[Opening AVAILABLE DATA section]

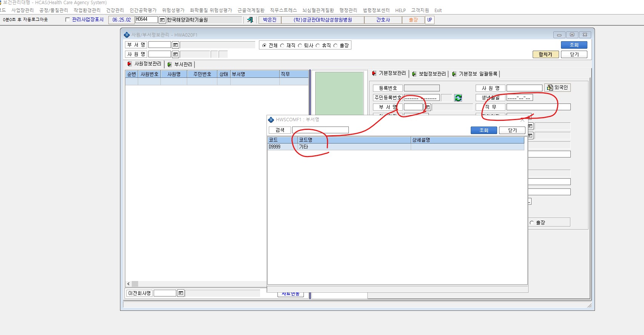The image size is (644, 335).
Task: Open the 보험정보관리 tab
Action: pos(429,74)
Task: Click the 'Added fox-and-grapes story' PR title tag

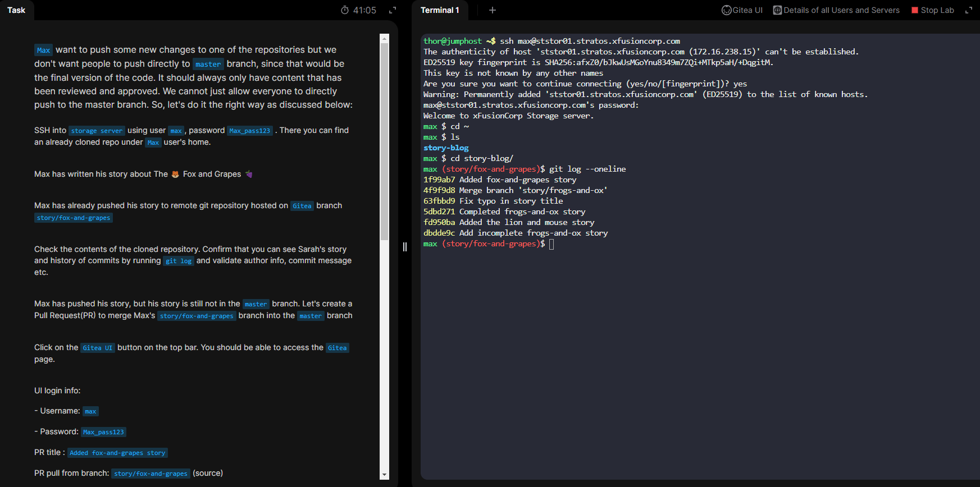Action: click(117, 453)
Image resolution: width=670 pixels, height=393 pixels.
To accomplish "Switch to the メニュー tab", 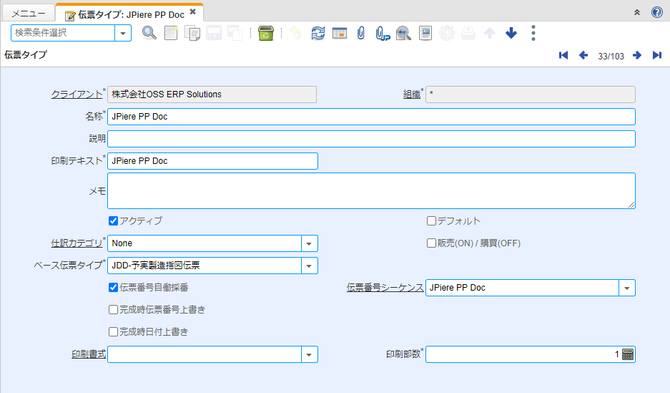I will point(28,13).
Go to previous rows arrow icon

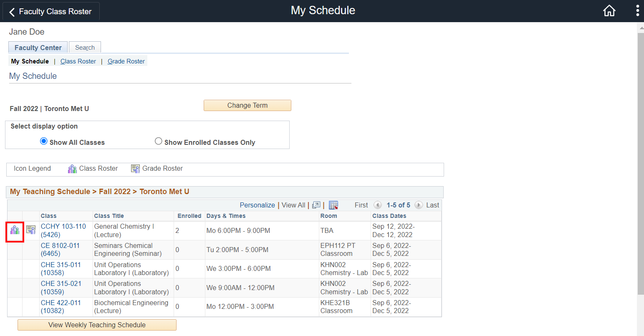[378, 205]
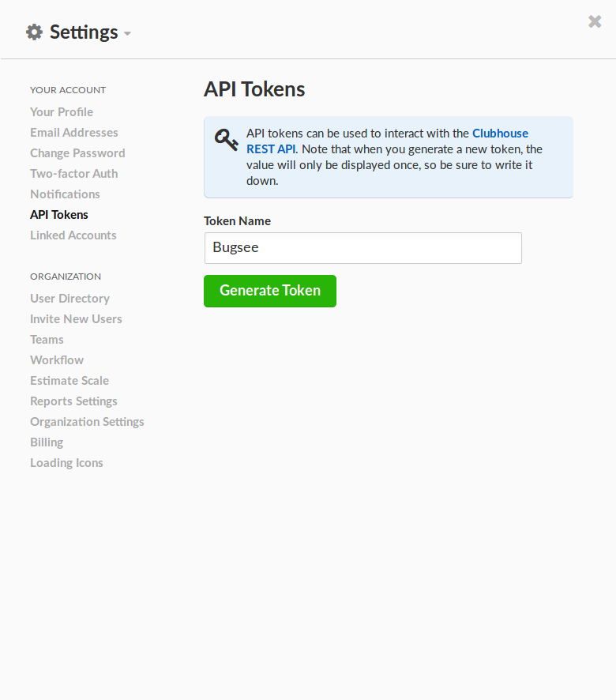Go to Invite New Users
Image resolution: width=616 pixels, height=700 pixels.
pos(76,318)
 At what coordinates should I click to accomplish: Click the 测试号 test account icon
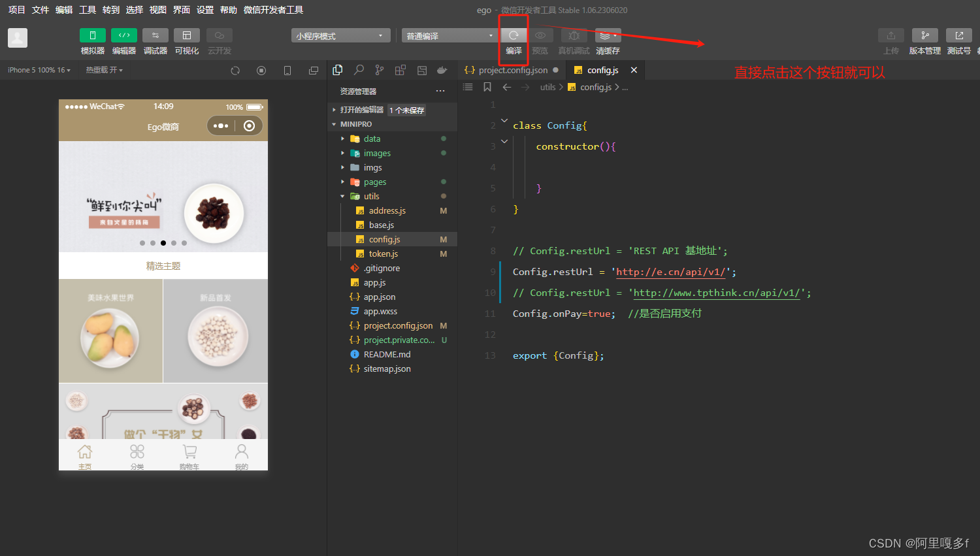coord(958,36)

[Closing AVAILABLE DATA section]
[Opening AVAILABLE DATA section]

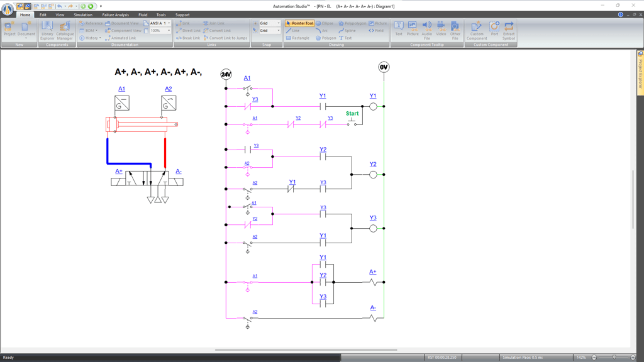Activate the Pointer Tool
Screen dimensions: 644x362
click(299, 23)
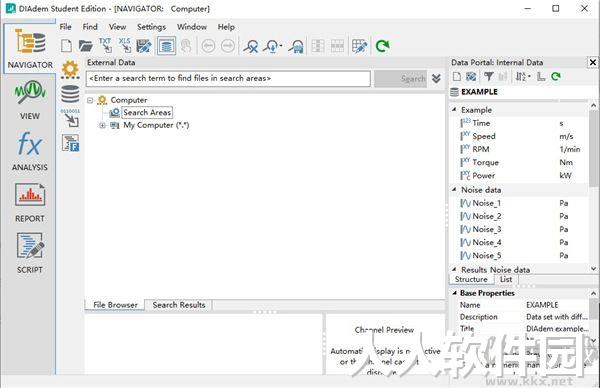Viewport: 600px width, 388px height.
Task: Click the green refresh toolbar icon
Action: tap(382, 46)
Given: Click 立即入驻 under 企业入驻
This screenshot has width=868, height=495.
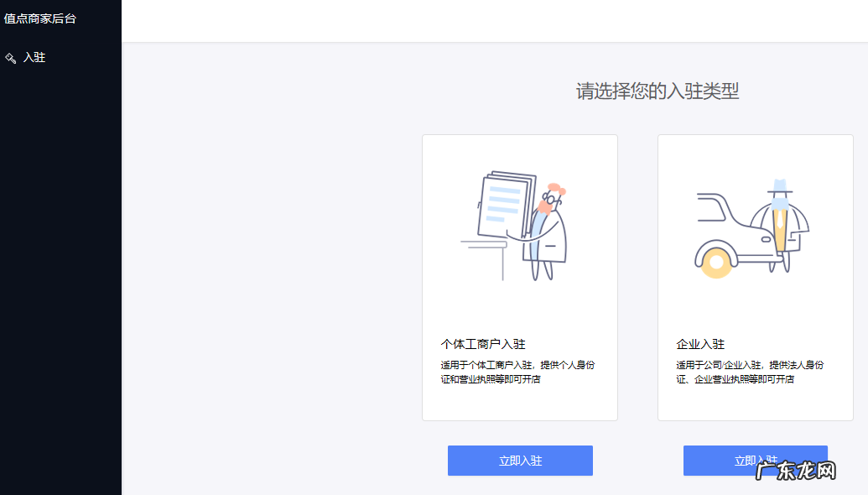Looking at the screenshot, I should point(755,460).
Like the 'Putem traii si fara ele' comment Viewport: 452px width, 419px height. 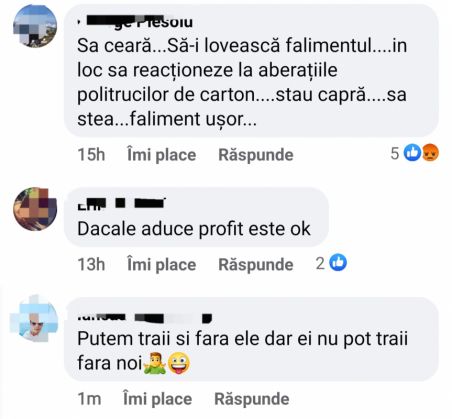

[Closing AVAILABLE DATA section]
[Opening AVAILABLE DATA section]

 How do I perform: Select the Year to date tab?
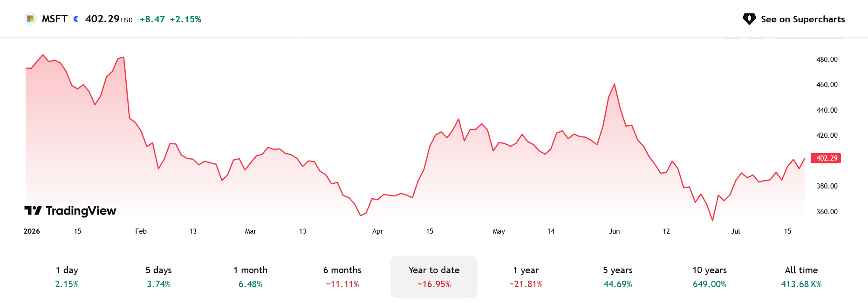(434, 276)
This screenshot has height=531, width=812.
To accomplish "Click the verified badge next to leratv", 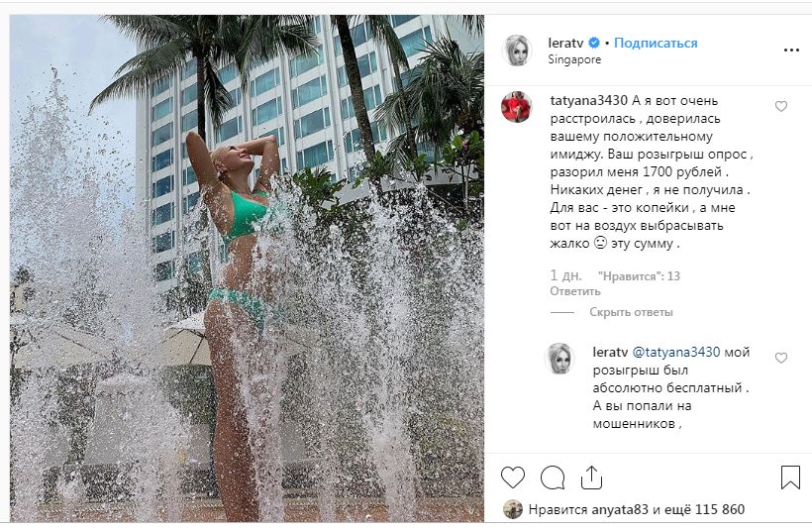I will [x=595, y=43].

[Closing AVAILABLE DATA section]

▸ **PROBLEM TO SOLVE**
Take the entries above and copy exactly the lines starting at the one with "This screenshot has width=868, height=495." and ending at the one with "Like the 'Putem"; nothing outside that span, and no pictures.

▸ **REPLY**
This screenshot has width=868, height=495.
Looking at the screenshot, I should point(755,460).
Like the 'Putem traii si fara ele' comment Viewport: 452px width, 419px height. 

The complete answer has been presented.